NZ netball must seek the light after its darkest day
OPINION: Such is sport. On the day that world netball came of age, the New Zealand game might just have been plunged into its deepest, darkest crisis.
How else can you decipher Malawi’s seismic Sunday 57-53 upset of the once-mighty Silver Ferns in the Commonwealth Games tournament on the Gold Coast?
As much as it was tempting, from a New Zealand viewpoint, to shrug it off as just a ‘‘bad day at the office’’ and share in the unrestrained glee with which the Malawi ‘‘Queens’’ celebrated the biggest moment in their otherwise unremarkable netball history, that would be just plain wrong.
This was more than just a sporting stumble; more than just a disappointing display from a team guilty of taking its eye off the ball.
This was an unacceptable, unfathomable and deeply disconcerting descent into the abyss. This was New Zealand netball’s Kiwis rugby league World Cup moment. This was the slap-in-the-face reality check the Silver Ferns have been stumbling towards for some time now.
But, first, let’s get one thing out of the way. Well done Malawi: a hearty pat on the back to the African nation who gave international netball its biggest shot in the arm since ... well, maybe ever.
For a long, long time netball has been dominated by Australia and New Zealand, with England and Jamaica providing the only legitimate opposition. It was, at best, a four-horse race, but everyone knew the winner was coming from one of the two thoroughbreds.
But Malawi beating the Ferns in a tournament as big as the Commonwealth Games (a de facto world champs, all things considered) tilts that balance of power further back to the chasing pack. This was a victory very much for the legitimacy of international netball.
But there are two sides to every story, and New Zealand’s in this one has a much darker tinge to it.
The tendency is to go soft on the Silver Ferns. To wrap them in cotton wool and give them a bit of a cuddle. To lower our expectations and accept mediocrity.
But not now. Not after this debacle.
Malawi had just a game earlier at the same tournament lost to Uganda. This was an unacceptable defeat for a team with the ability, resources and pedigree of the Ferns. This was the equivalent of the All Blacks dropping one to Namibia.
If and when that day occurs, the All Blacks would be rightly lambasted. Ridiculed. So too now should the Ferns.
A more recent comparison might be the Kiwis’ defeats to Tonga and then, especially, Fiji at league’s World Cup last year, the final implosion of a team in a spiral of mediocrity and dysfunction.
Those two results saw the Kiwis heaped with scorn and an official inquiry launched. It has taken a while, but the coach has also fallen on his sword. More change seems set to follow.

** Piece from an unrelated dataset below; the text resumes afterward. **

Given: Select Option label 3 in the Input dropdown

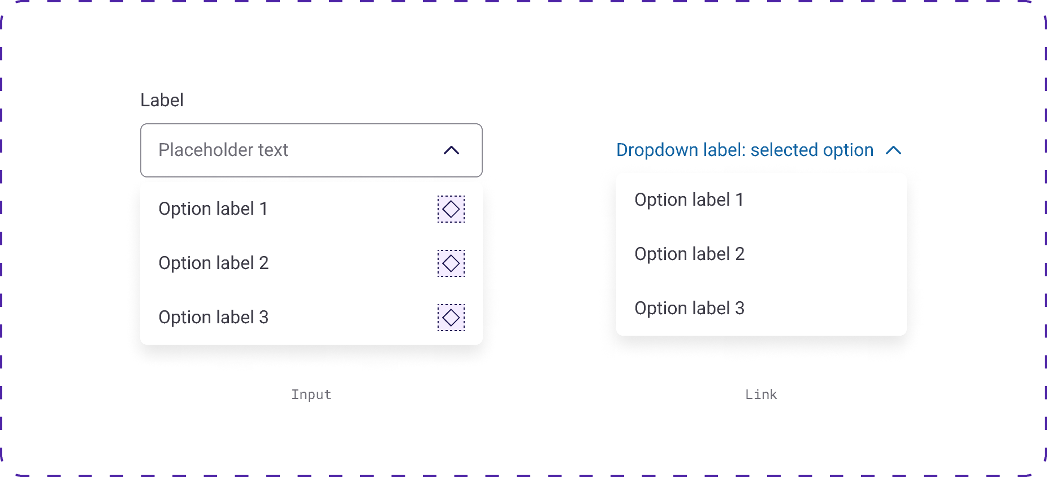Looking at the screenshot, I should pyautogui.click(x=213, y=318).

There is still water to flow under this Commonwealth Games bridge yet. The Ferns have pool games to come against Scotland and England, and could yet redeem themselves with an unlikely resurgence. A medal, and even gold, remains a possibility.
But it looks highly unlikely. The Malawi Meltdown is not a result out of the blue. The Ferns have won just five of their past 14 matches since October.
Just recently they lost twice to Jamaica within three days on their home courts. They went down to both Australia and England in January’s quad series in South Africa, and last October were swept 4-0 by the Diamonds in the Constellation Cup. Before that they were tipped up by England twice in New Zealand.
The descent has been in motion for some time; though Sunday night’s calamity might just have been rock-bottom being struck. It was much, much more of a shock than 1995’s world champs defeat to South Africa.
The Ferns clearly lacked focus. They led by seven at halftime, then imploded with a 17-9 third quarter no-show. The more subs that were made, the worse they played. Eventually they collapsed under the pressure of the situation, and even the normally reliable Maria Folau found herself struggling for accuracy.
Coach Janine Southby will clearly come under the spotlight. Whatever her plan is, it clearly hasn’t been working.
But the examination should not stop there. Netball New Zealand must look within. The decision to part with Australia at the franchise level has clearly not produced a positive result. The talent development networks must be reviewed. Where have all the world-class players gone?
Right now New Zealand Netball has a lot to think about. No stone must be left unturned as it searches for the light at the end of a dark tunnel.